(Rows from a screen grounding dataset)
-=-=-=-=-

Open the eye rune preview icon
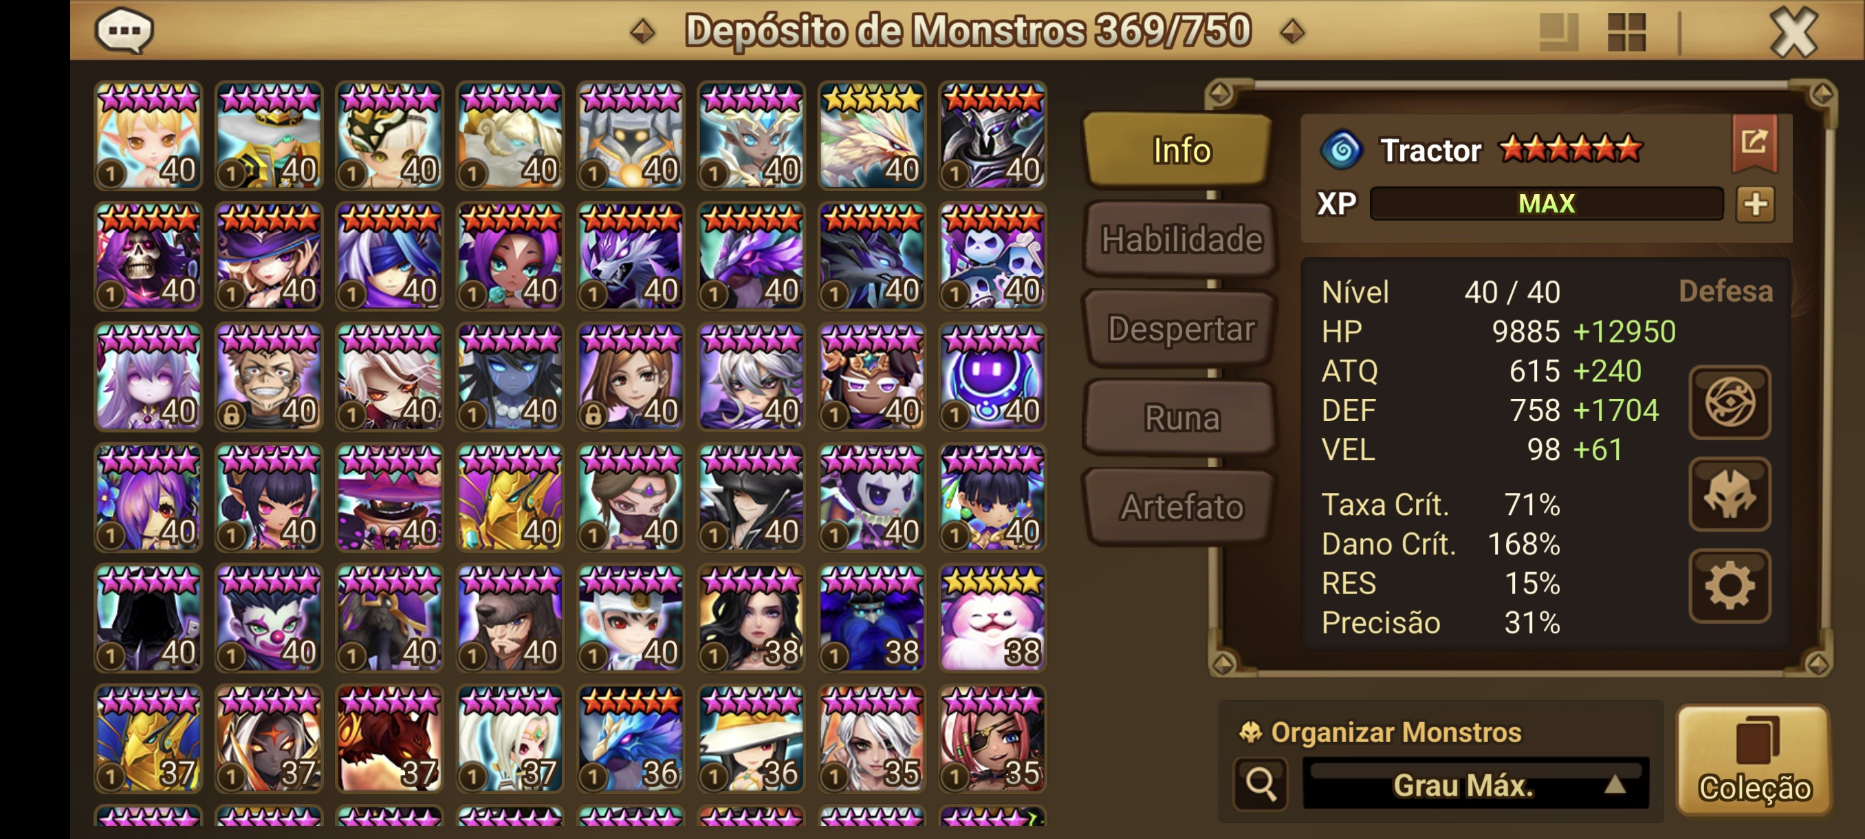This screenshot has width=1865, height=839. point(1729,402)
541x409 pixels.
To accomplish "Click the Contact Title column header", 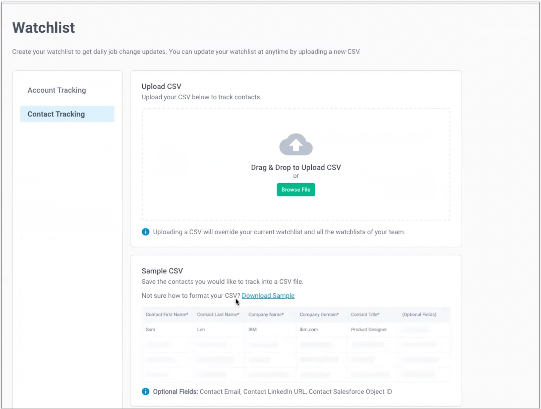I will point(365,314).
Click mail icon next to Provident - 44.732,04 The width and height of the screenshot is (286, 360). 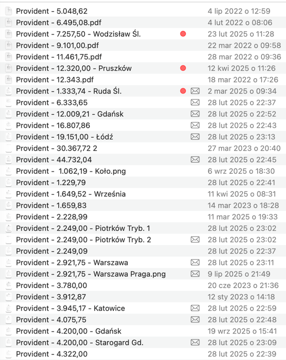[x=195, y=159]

-=-=-=-=-

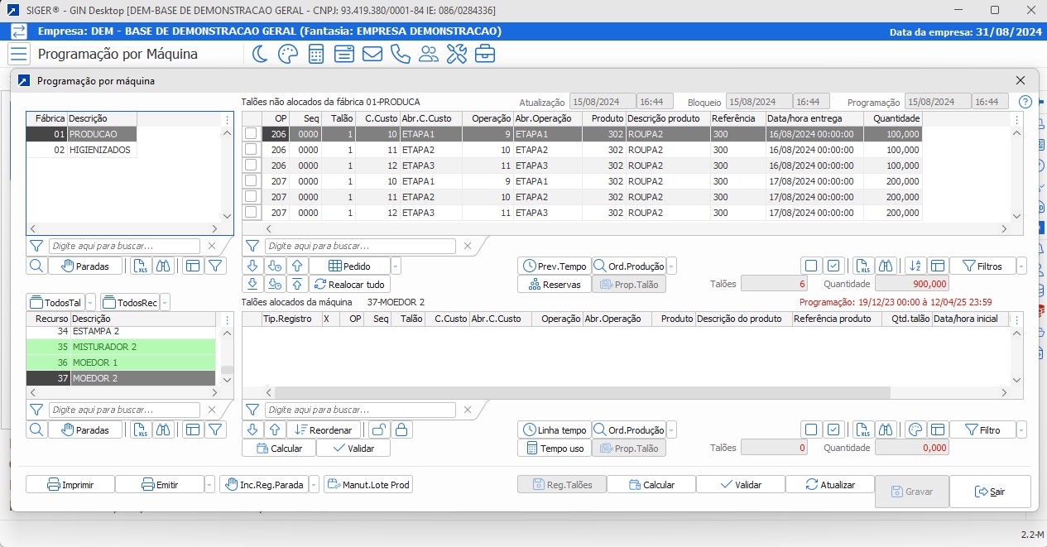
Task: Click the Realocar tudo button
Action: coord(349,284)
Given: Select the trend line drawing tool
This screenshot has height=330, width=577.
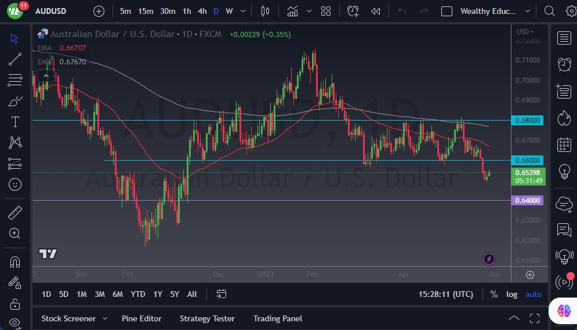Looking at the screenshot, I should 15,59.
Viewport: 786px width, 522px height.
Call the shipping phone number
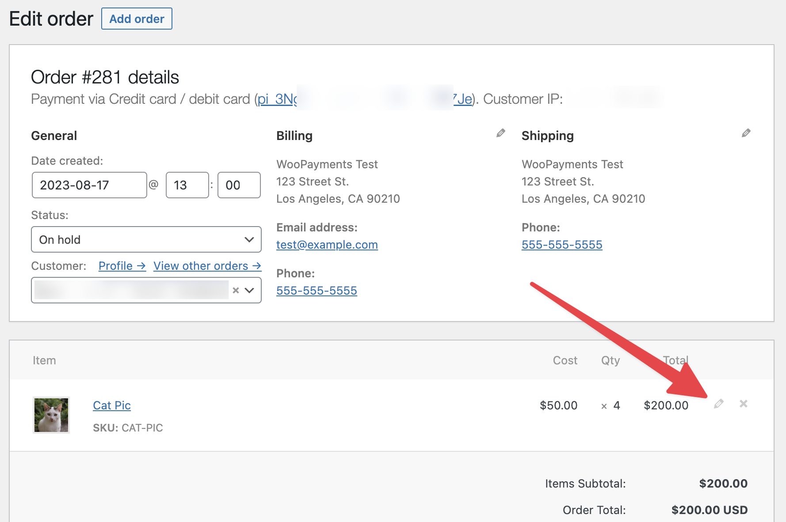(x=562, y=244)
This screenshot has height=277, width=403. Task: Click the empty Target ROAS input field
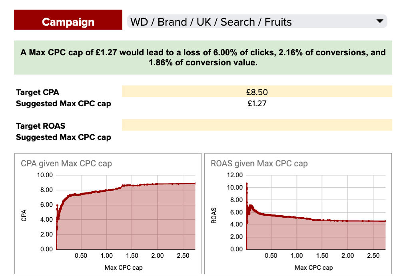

-=-=-=-=-

TASK DESCRIPTION:
Arrange the lines of the items as a Markdown table with the columns n and Line, beginning at the line that contains "Viewport: 786px width, 522px height." and ending after the line that contains "This screenshot has height=277, width=403.". Include only those lines, skip any blank ones, and leave the pictures out.

ANSWER FOR THIS EXERCISE:
| n | Line |
|---|---|
| 1 | Viewport: 786px width, 522px height. |
| 2 | Call the shipping phone number |
| 3 | (x=562, y=244) |
| 4 | This screenshot has height=277, width=403. Task: Click the empty Target ROAS input field |